Due detective interpretati da due big del cinema. Rusty Cohle, che ha perso una moglie e una figlia e ha sepolto il suo dolore nel lavoro e in lunghi monologhi un po’ barocchi dove gli capita di citare anche Schopenhauer, è Matthew McCounaghey, vincitore di un Oscar per “Dallas Buyers Club”. L’altro poliziotto si chiama Marty Hart, ha una bella moglie (Michelle Monaghan) e anche la classica casetta americana recintata di bianco: però è un alcolizzato che pensa che le sue stellette di poliziotto lo autorizzino a fare tutto ciò che vuole impunemente. A interpretarlo è stato da Woody Harrelson, candidato a due Oscar per “Larry Flint” e “The Messenger”. Un bel colpo per Mr Pizzolatto. «Oggi gli attori migliori non vogliono fare parti da supereroi», risponde lui. «Allora diamogli la televisione. Su questo mezzo, negli ultimi dieci anni, si sono visti personaggi e storie molto superiori a tutto quello che ci offre il cinema».

Alla fine dell’ottavo episodio, McConaughey e Harrelson sono usciti di scena, perché “True Detective” ha un’altra particolarita’: è una serie antologica. Vuol dire che ogni stagione ha una sua conclusione e poi si ricomincia con una nuova storia e con nuovi interpreti. La prima serie è quasi un film di otto ore, che in ogni episodio adotta un passo ed un umore diversi: a volte lento e meditativo, altre volte frenetico. Si va continuamente avanti e indietro tra il presente e la storia di 17 anni prima. Insolito anche il serial killer, perché di vittime in realtà ce n’è una sola: la prostituta trovata legata a un albero circondata da corna di cervo e altri simboli rituali. Oltre che con la suspense della storia e con personaggi con idiosincrasie e molti demoni, Pizzolatto sa irretire il telespettatore trasportandolo negli acquitrini della sua natia Louisiana limacciosi e infestati di coccodrilli; in raffinerie che sembrano ispirate a “Blade Runner”, in case dove si praticano misteriosi rituali religiosi, in cimiteri popolati di anime sospese tra la vita e la morte.

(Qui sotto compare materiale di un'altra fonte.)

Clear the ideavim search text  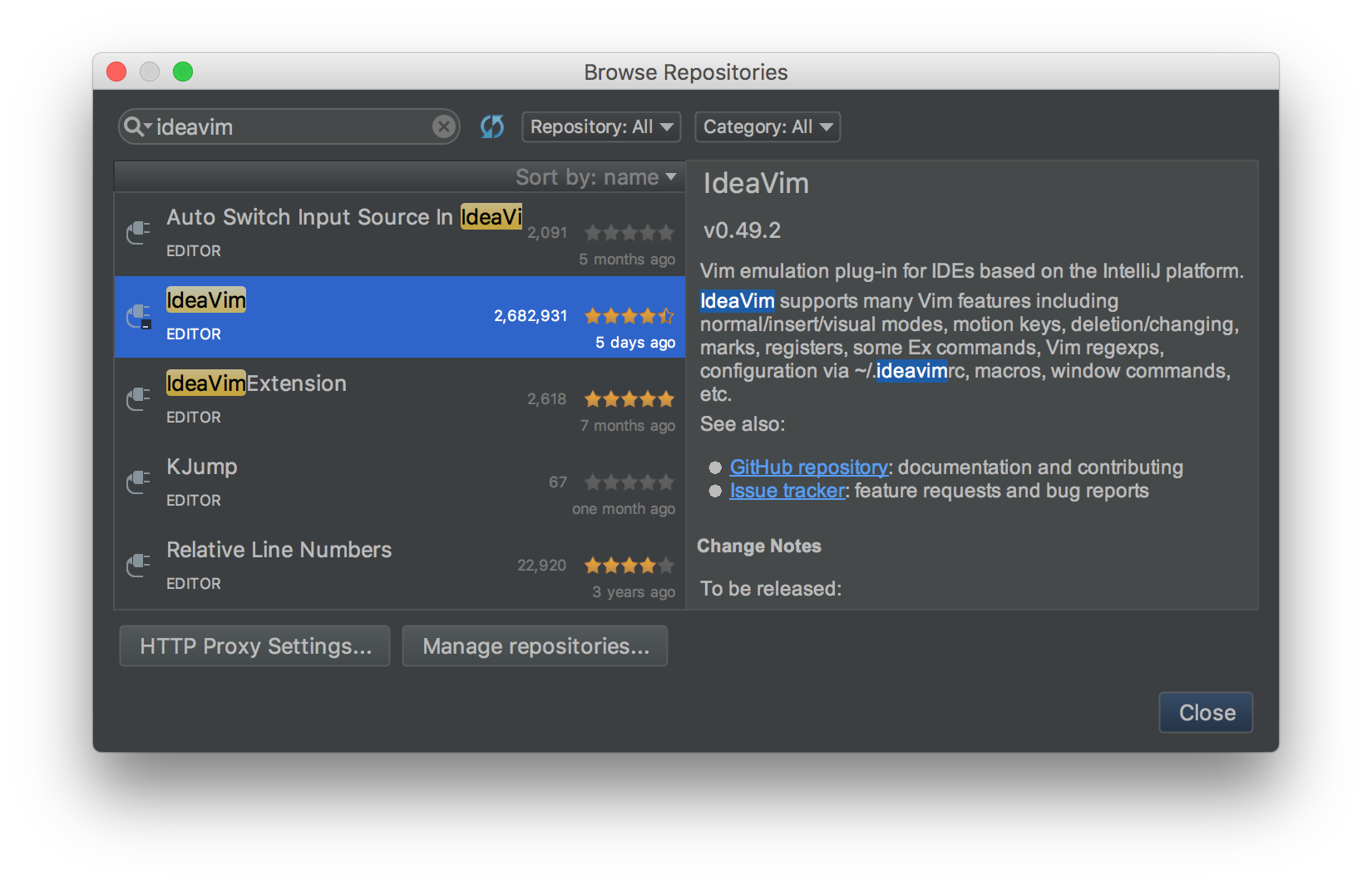[444, 126]
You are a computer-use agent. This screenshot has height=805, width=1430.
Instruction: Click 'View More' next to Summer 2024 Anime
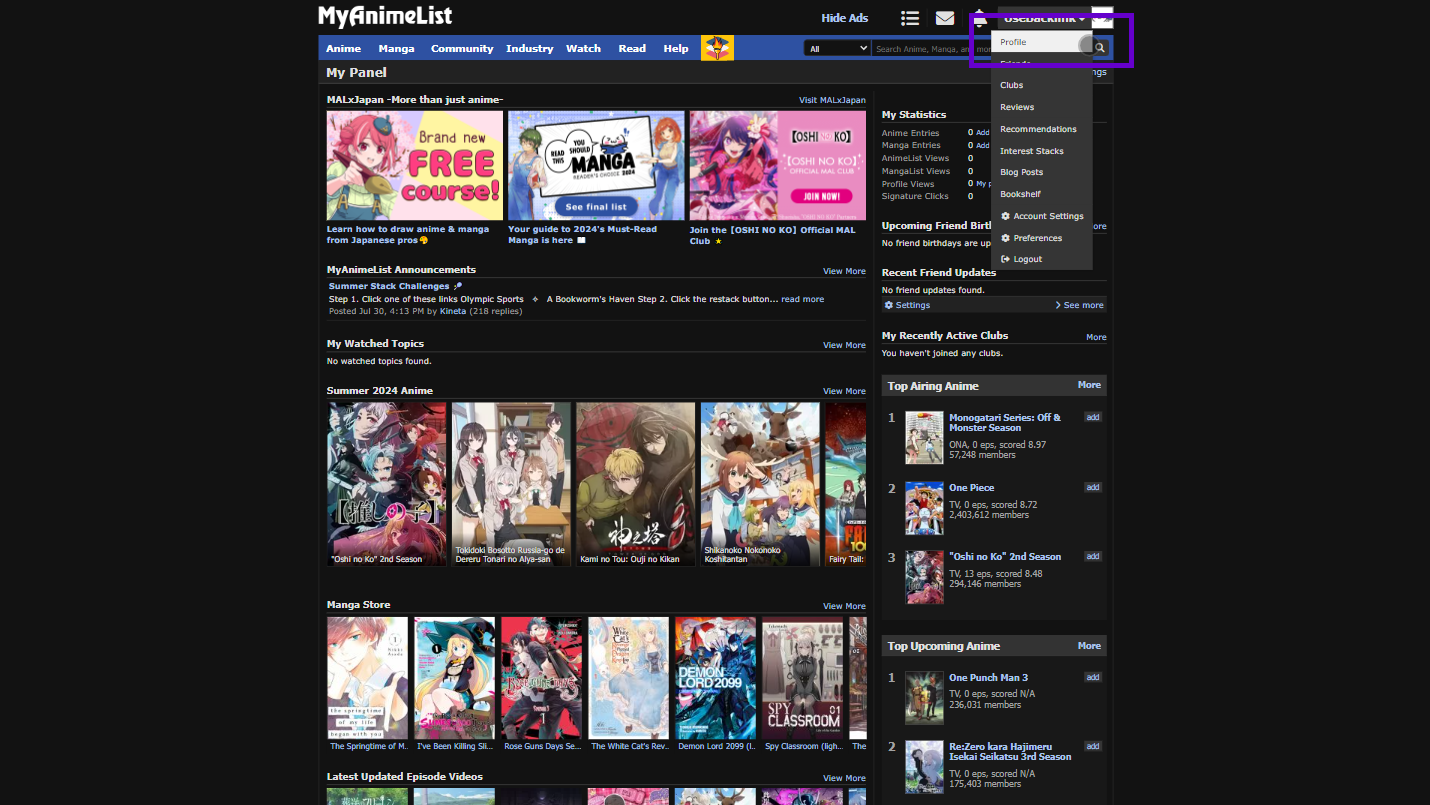pyautogui.click(x=844, y=391)
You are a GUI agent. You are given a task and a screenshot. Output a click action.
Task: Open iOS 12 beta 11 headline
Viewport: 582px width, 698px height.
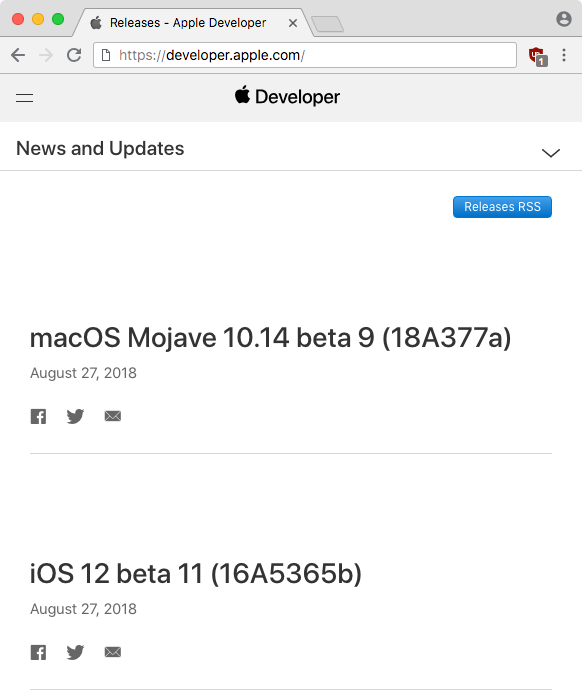tap(195, 573)
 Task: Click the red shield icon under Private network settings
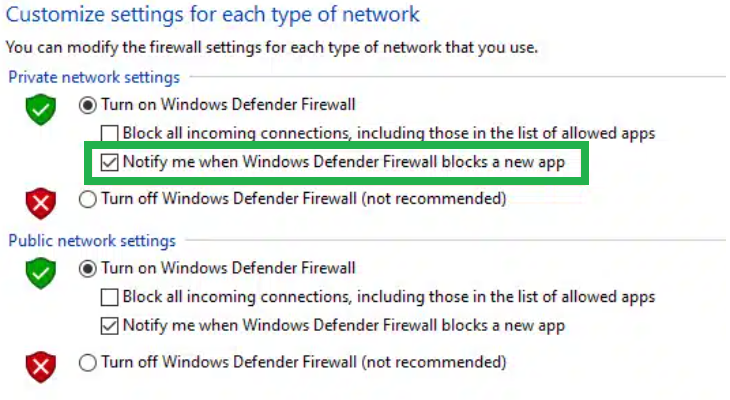pyautogui.click(x=40, y=203)
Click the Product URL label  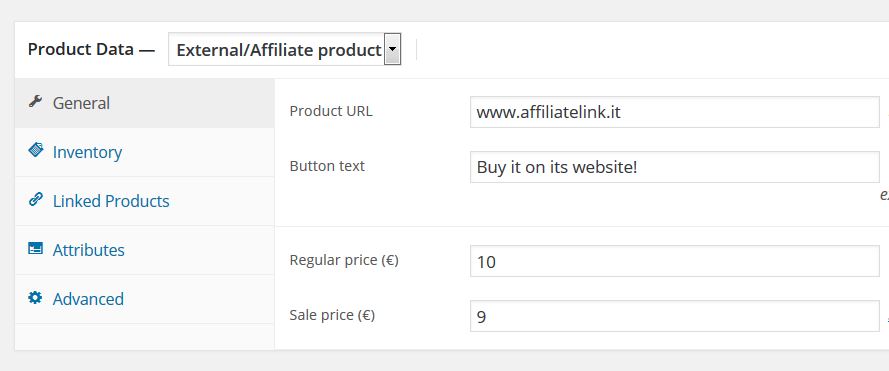tap(331, 111)
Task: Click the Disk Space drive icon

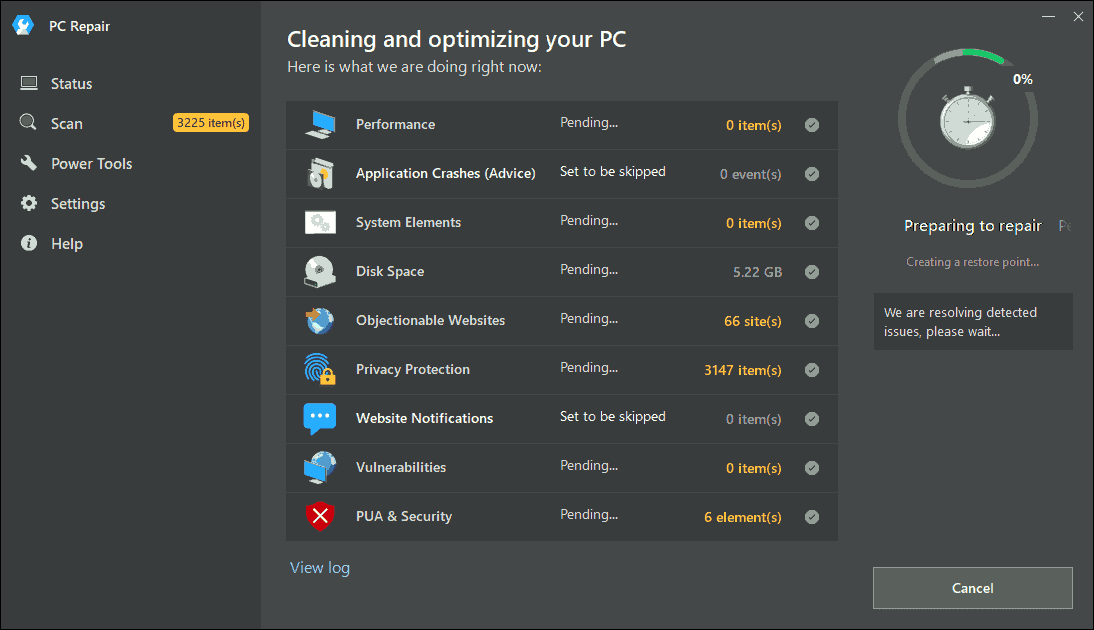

Noir viscerale, questo, dove i protagonisti si confrontano con lealtà, dovere, fede. Con la morte vera e con quella figurata. Dove Pizzolatto lascia intendere che c’è molto delle sue battaglie, da piccolo e poi da adolescente. Adesso, però, ha avuto quello che cercava sin dall’addio alla famiglia e alla Louisiana: ha trovato fiducia in se stesso, è diventato un autore ammirato e ricercato.

Ora deve provare, a chi pensa che sia solo l’ultima stella del momento, anche un po’ arrogante, che è qui per restare. Infatti è già impegnato nelle riprese della seconda stagione, che ruota di nuovo attorno a un assassinio ma che questa volta è ambientata in California. I protagonisti principali passano da due a quattro. C’è Vince Vaughn, nella parte di un piccolo boss mafioso, e ci sono tre poliziotti, ognuno con i propri scheletri negli armadi: Colin Ferrell, Taylor Kitsch e (anche se lui nega che sia una risposta a chi gli ha riproverato l’assenza di donne forti nella prima stagione), Rachel McAdams nella parte di una sceriffa che non accetta compromessi ma che ha problemi di gioco.

«La nuova stagione sarà ancora più strana», promette Pizzolatto. «E avrà un ritmo più veloce». Se ce ne sarà una terza, promette, avrà un tono più comico. Ma non detto che ci arrivi, perché nel frattempo ha per le mani molti altri progetti. Vorrebbe fare una serie western centrata sulla monta dei tori, ha un po’ di idee anche per il cinema. Vuole riprendere in mano -assieme a Tom Cruise- un remake de “I magnifici sette”. Ha in testa altre due sceneggiature. Ma a dirigere sarebbe lui? «Certo», risponde senza esitazione. «Non sono venuto a Hollywood per dover ubbidire alla visione di qualcun altro!».